Rows for finding displayed items
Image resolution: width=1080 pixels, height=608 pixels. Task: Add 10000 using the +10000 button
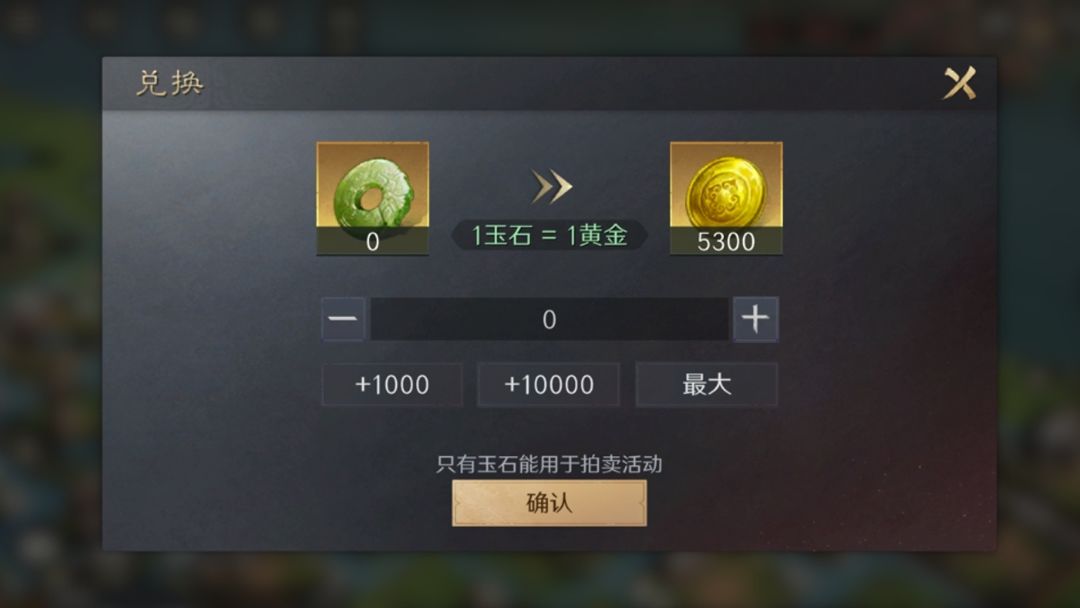[x=549, y=384]
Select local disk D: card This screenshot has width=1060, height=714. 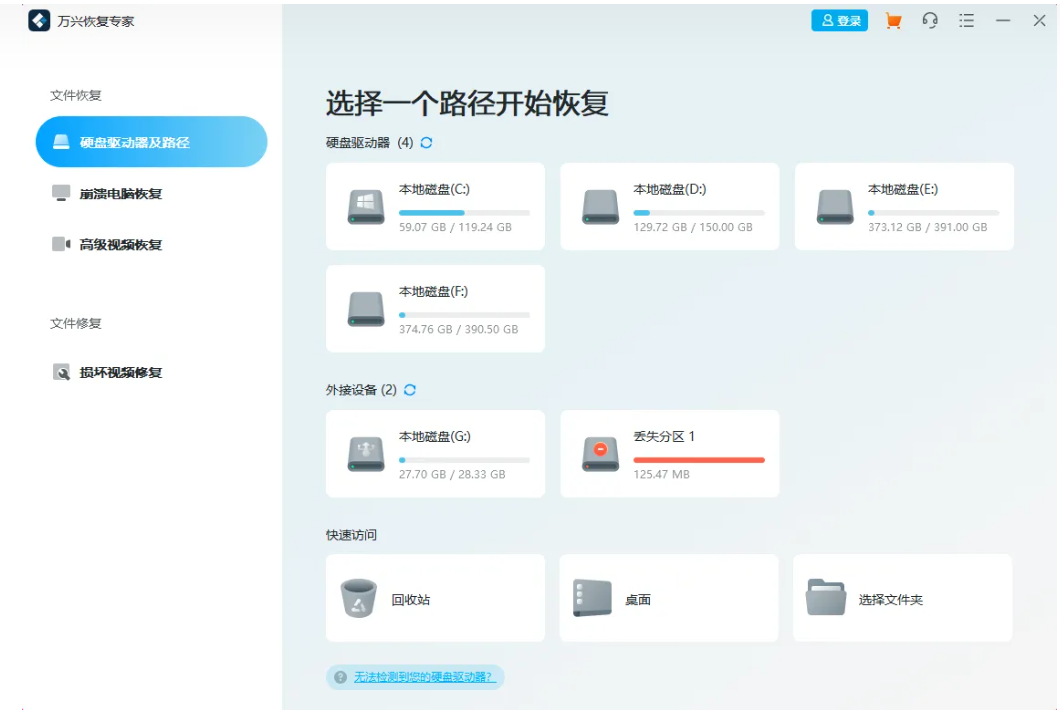pos(668,206)
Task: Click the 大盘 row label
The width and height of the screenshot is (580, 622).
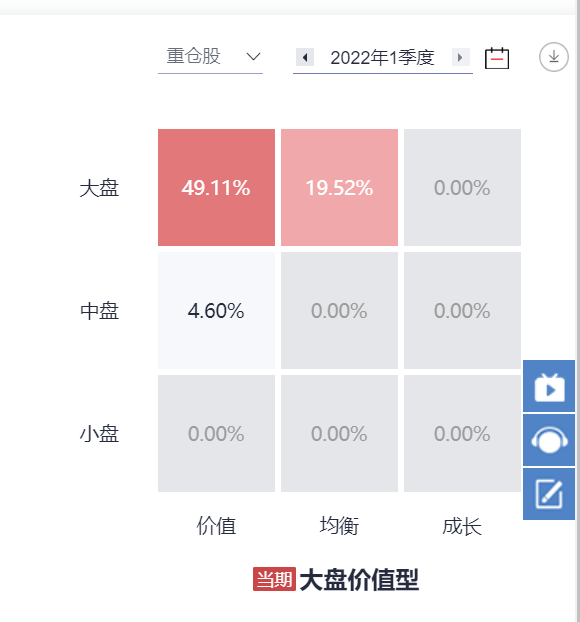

(Problem statement) Rewrite everything from "Task: Click the 大盘 row label" down to the end of the rows, swapping "screenshot" for "image" and keeping everything else the same. Leave the picture out of your answer.

(Response)
Task: Click the 大盘 row label
The width and height of the image is (580, 622).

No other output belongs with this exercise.